▶ _Task_: Without any images, write the data out exactly as it appears.

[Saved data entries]
━━━

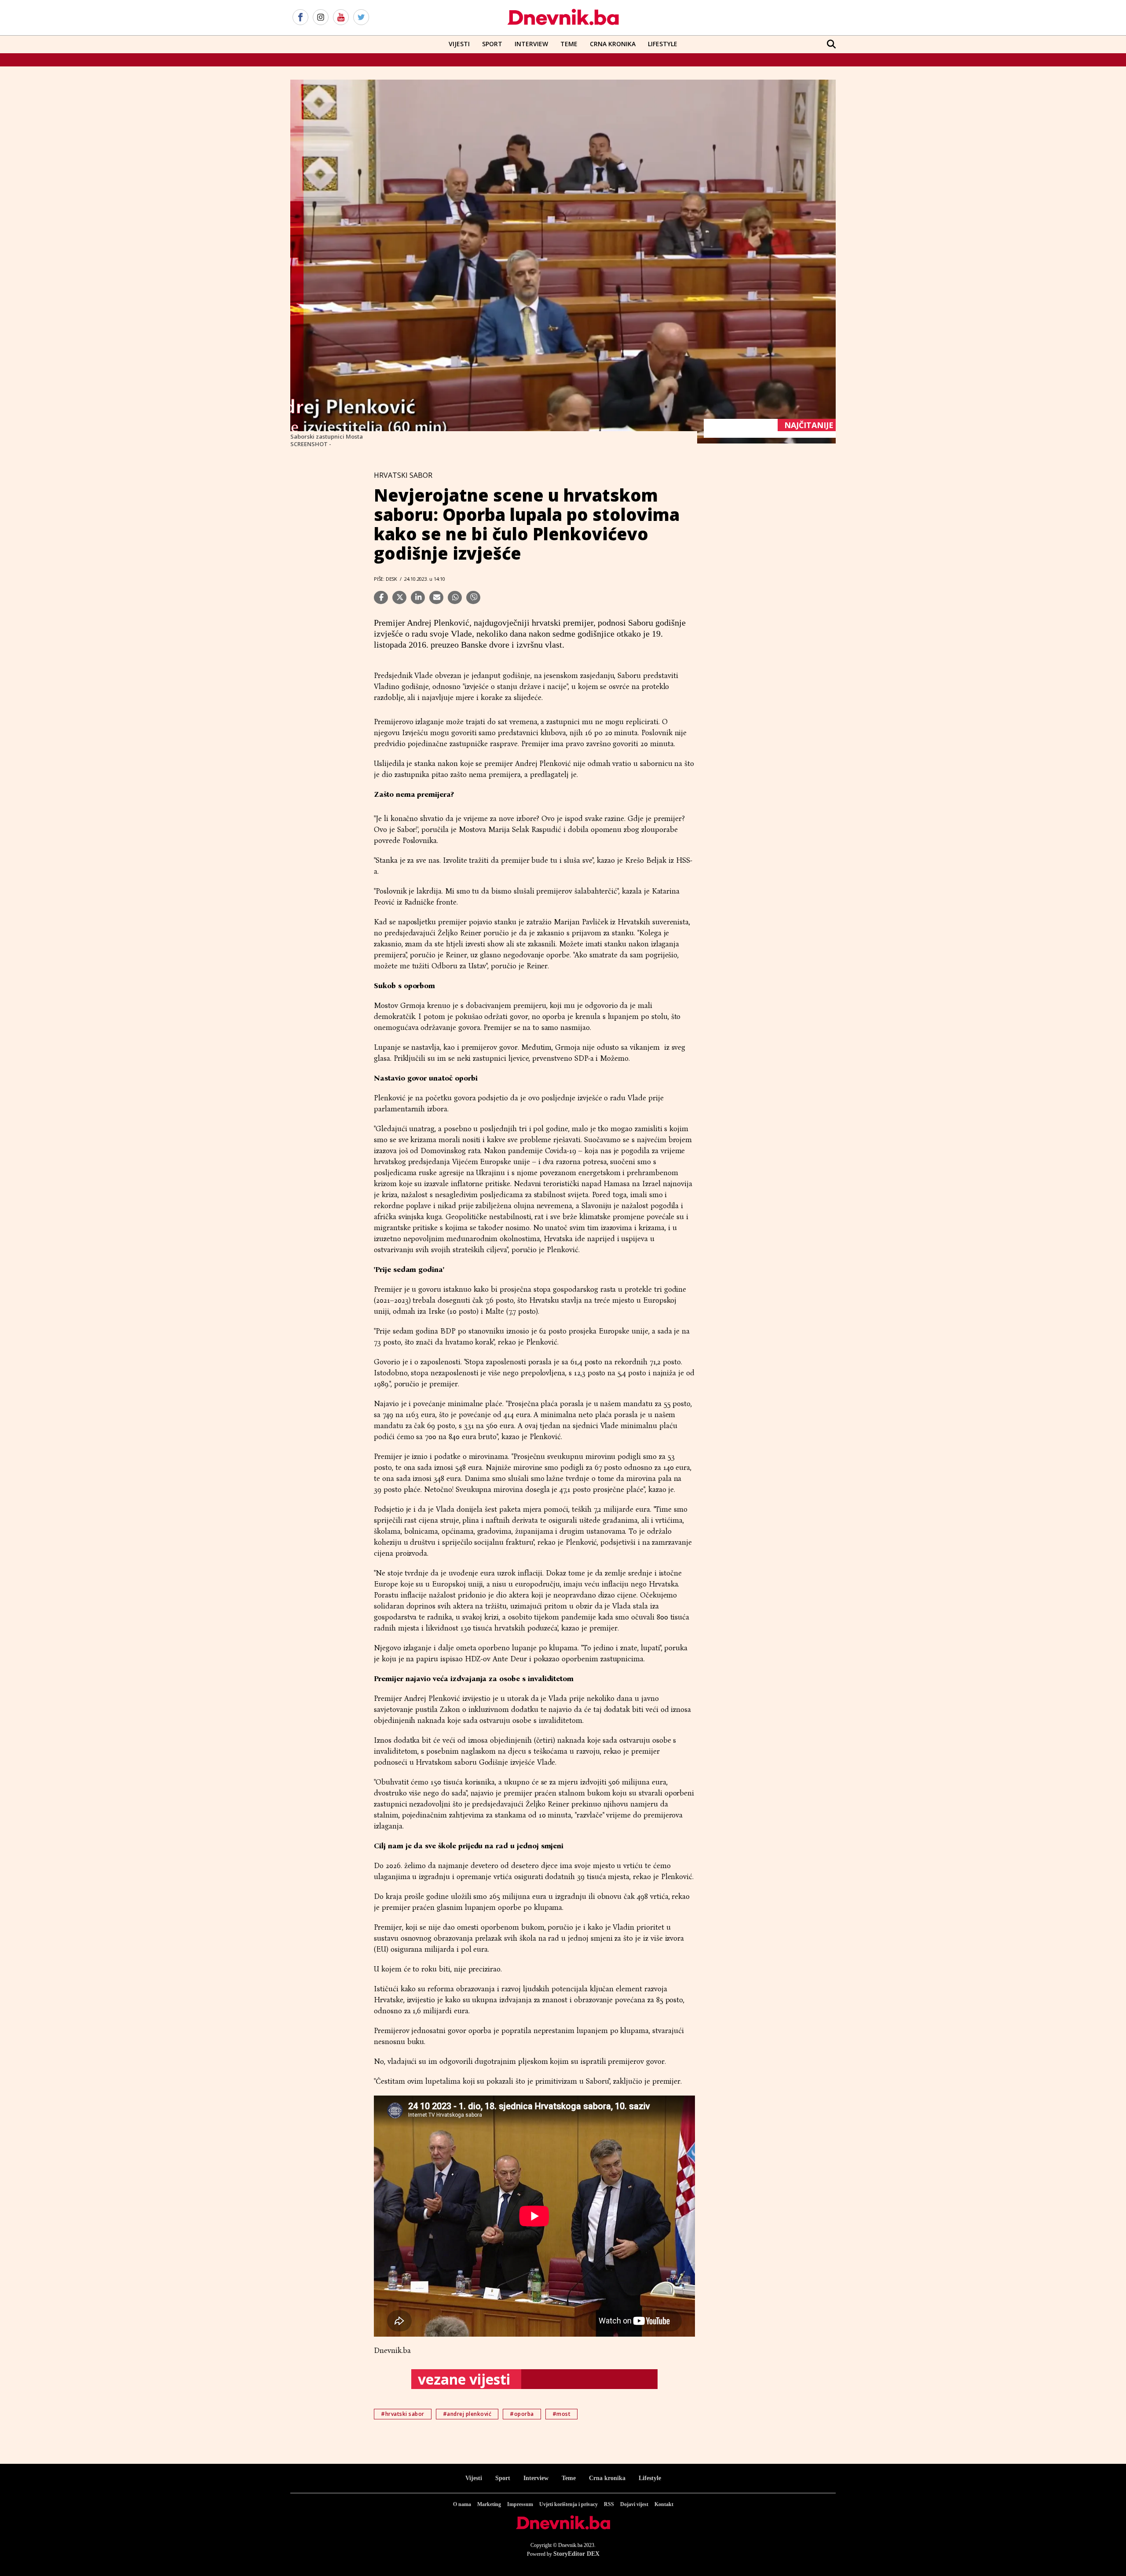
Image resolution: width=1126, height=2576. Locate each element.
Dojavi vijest (634, 2504)
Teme (569, 44)
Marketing (489, 2504)
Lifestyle (662, 44)
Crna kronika (607, 2478)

━━━

▶ _Reply to the task_:
Image resolution: width=1126, height=2576. Locate each element.
Dojavi vijest (634, 2504)
Teme (569, 44)
Marketing (489, 2504)
Lifestyle (662, 44)
Crna kronika (607, 2478)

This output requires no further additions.